HP also announced that it will continue to invest heavily into the Helion OpenStack platform, which it says has helped foster “strong” customer adoption, and runs the HP Helion CloudSystem private cloud solution.

Transformation

hp“As we have before, we will help our customers design, build and run the best cloud environments suited to their needs – based on their workloads and their business and industry requirements,” Bill Hilf, SVP and GM, HP Cloud, wrote in a blog post announcing the news that Helion will be “sunsetted”.

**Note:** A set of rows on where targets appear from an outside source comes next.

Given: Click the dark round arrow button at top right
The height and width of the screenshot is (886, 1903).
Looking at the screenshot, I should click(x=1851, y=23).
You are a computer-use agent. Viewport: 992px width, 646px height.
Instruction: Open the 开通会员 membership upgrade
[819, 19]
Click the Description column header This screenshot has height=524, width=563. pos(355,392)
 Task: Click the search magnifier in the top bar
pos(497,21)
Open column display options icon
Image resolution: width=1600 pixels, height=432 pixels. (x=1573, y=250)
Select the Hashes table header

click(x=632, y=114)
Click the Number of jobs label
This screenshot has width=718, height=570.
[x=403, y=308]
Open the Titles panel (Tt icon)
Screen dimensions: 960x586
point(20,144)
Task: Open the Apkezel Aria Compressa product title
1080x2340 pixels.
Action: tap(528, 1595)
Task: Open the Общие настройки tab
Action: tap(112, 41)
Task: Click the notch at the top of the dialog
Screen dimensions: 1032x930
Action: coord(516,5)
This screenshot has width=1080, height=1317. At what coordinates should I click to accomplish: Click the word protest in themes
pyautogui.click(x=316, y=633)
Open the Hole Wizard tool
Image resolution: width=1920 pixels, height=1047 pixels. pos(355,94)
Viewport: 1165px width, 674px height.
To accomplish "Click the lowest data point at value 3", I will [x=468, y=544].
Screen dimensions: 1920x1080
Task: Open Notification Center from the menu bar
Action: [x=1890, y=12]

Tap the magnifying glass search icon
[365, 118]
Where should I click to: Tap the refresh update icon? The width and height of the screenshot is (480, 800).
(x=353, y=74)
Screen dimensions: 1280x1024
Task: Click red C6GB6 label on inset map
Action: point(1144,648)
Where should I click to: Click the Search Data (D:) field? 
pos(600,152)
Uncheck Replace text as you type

“All of these are key elements in helping our customers transform into a hybrid, multi-cloud IT world. We will continue to innovate and grow in our areas of strength, we will continue to help our partners and to help develop the broader open cloud ecosystem, and we will continue to listen to our customers to understand how we can help them with their entire end-to-end IT strategies.”

HP is set to split into two divisions on November 1 – Hewlett-Packard Enterprise (HPE), which will focus on data centre infrastructure products such as servers, storage and networking, and HP Inc., selling PCs and printers.

HP is the world’s second largest PC manufacturer behind Lenovo and the logic behind the split is that both new companies will be more agile and able to better serve their respective markets. Both will be publicly traded companies with more than $50 billion in annual sales.

It was reported last year that HP had more than 400 employees working on the separation of the current company.